On pourrait croire, faussement d’ailleurs, qu’en termes de Hardcore noisy tout a été dit depuis les premières exactions d’UNSANE et les dernières de CONVERGE. S’il est certain que le genre n’a que peu de capacités d’évolution sans se répéter ad vitam aeternam, il offre encore la possibilité d’une porte de sortie vers un univers non différent, mais parallèle, ou chaque détail semble identique au notre, mais diffère presque imperceptiblement. Les défenseurs de la cause, la vraie, ne sont plus aussi nombreux qu’il y a quelques décennies, lorsque le genre n’était pas encore enfermé dans un carcan restrictif, mais ceux qui restent debout et qui osent nous honorer de leur présence à intervalles vraiment pas réguliers avancent coûte que coûte, et tracent leur route chaotique sans craindre une quelconque sortie de piste. Et on le sait aussi, les américains de WILL HAVEN ne sont pas du genre à tambouriner à notre porte tous les ans avec leur dernière livraison sous le bras. Trois ou quatre années s’écoulent systématiquement entre chacune de leurs apparitions, mais ces retours ne sont jamais vains. Et depuis El Diablo, publié lorsque le Néo Metal était proche de l’agonie, le groupe de Sacramento n’a eu de cesse de rechercher de nouveaux moyens de pression, transformant chacun de leur comeback inopiné en nuit de la purge destinée à purifier le monde de ses poids morts.
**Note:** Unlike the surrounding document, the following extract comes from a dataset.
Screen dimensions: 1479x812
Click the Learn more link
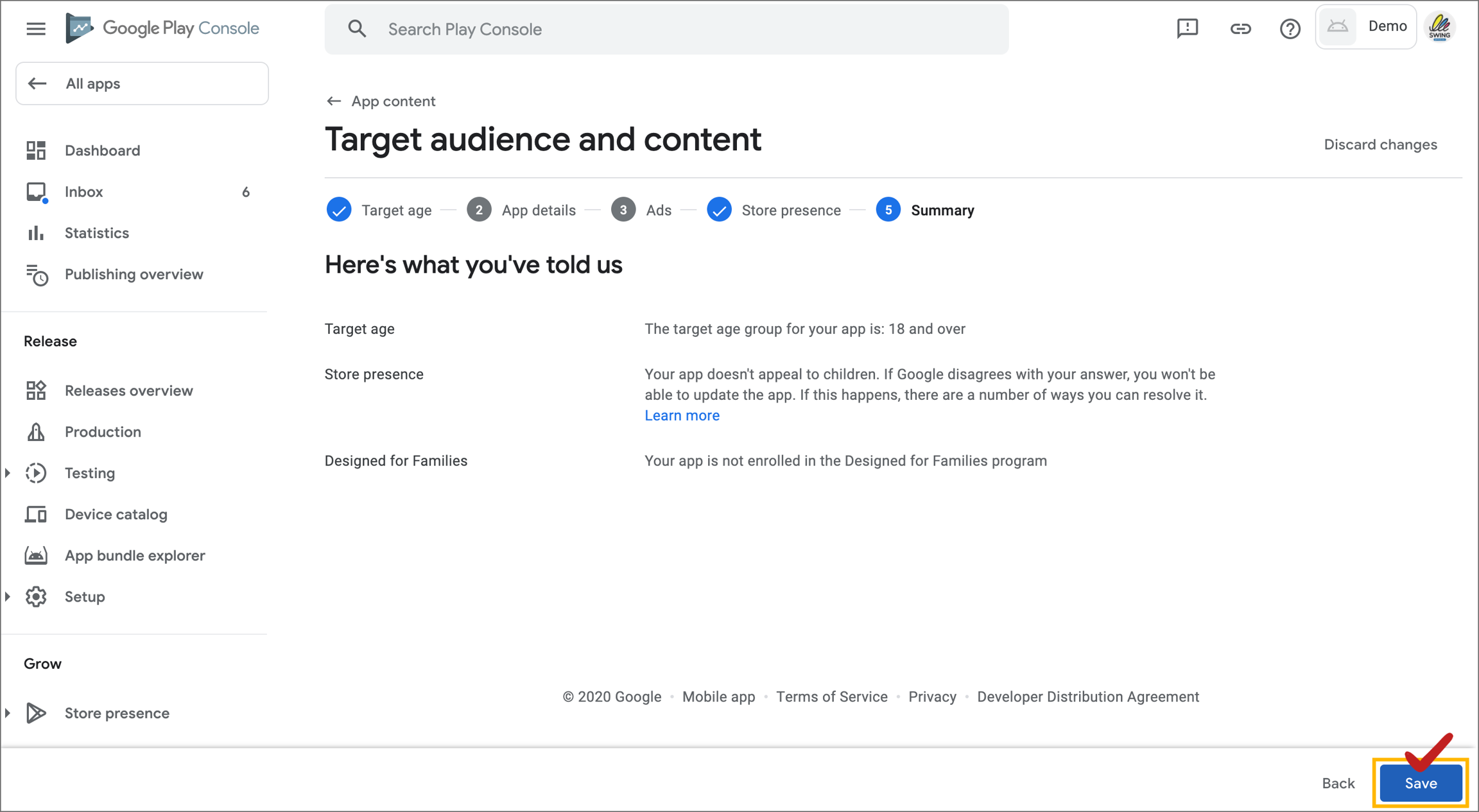pos(682,415)
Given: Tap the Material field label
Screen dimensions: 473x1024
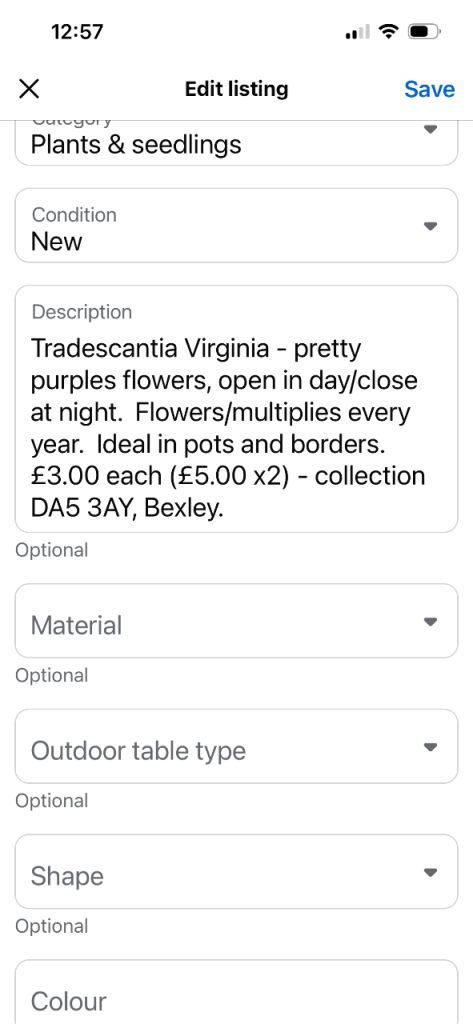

Qu’en est-il de leur sixième longue durée, ce Muerte que les fans peuvent apprécier depuis hier via l’implication de Minus Head ? Il n’est pas si différent de leur précédent Open The Mind To Discomfort, qui de son titre en disait long sur des intentions jamais dissimulées, tout en proposant quelques idées sinon inédites, du moins habilement recyclées pour faire passer cette nouvelle séance de torture pour un test de gégène vraiment maladif.

Maladif, le mot est lâché, et à dessein. Si l’on tombe encore sur les systématismes qui font avancer le combo (Grady Avenell - chant, Jeff Irwin - guitare, Adrien Contreras - basse et Mitch Wheeler - batterie), ces guitares déviantes, ce chant exhorté, cette rythmique en pulsations permanentes, on tombe aussi sur quelques surprises de taille, dont l’implication d’un certain Stephen Carpenter des DEFTONES, venu prêter guitares fortes pour un titre en collaboration. Nous aurions beau jeu d’évacuer ce duo pas si improbable que ça (les musiciens sont des amis de longue date) dès l’entame d’analyse, tant il prouve que les univers contraires peuvent parfois se compléter avec brio, mais autant reconnaître que placé en clôture, il offre une perspective intéressante sur le futur des WILL HAVEN. Tendu comme une corde à piano prête à lâcher et fouetter les visages inconscients, il développe un festival de riffs concentrés, et justifie toute l’influence que le guitariste barbu a pu entretenir sur les instrumentistes fous californiens, spécialement sur Irwin, son ami depuis les années 90. Mais il est aussi proche d’une acmé qu’éloigné d’un pinacle, tant les quarante-cinq minutes de ce nouvel effort transforment notre quotidien en cauchemar, d’actes délibérément bruitistes en poussées mélodiques maladives, se hissant sans peine au niveau des meilleurs/pires déviances passées.

« En tout et pour tout, nous avons passé deux ans sur ce disque. Nous avons eu plus de temps que d’habitude pour le peaufiner, et nous en avons tiré profit. Nous sommes aussi plus en adéquation avec notre propre personnalité. C’est la première fois que j’ai quitté le studio en me disant, « je n’aurais rien pu faire de plus pour obtenir un meilleur résultat » »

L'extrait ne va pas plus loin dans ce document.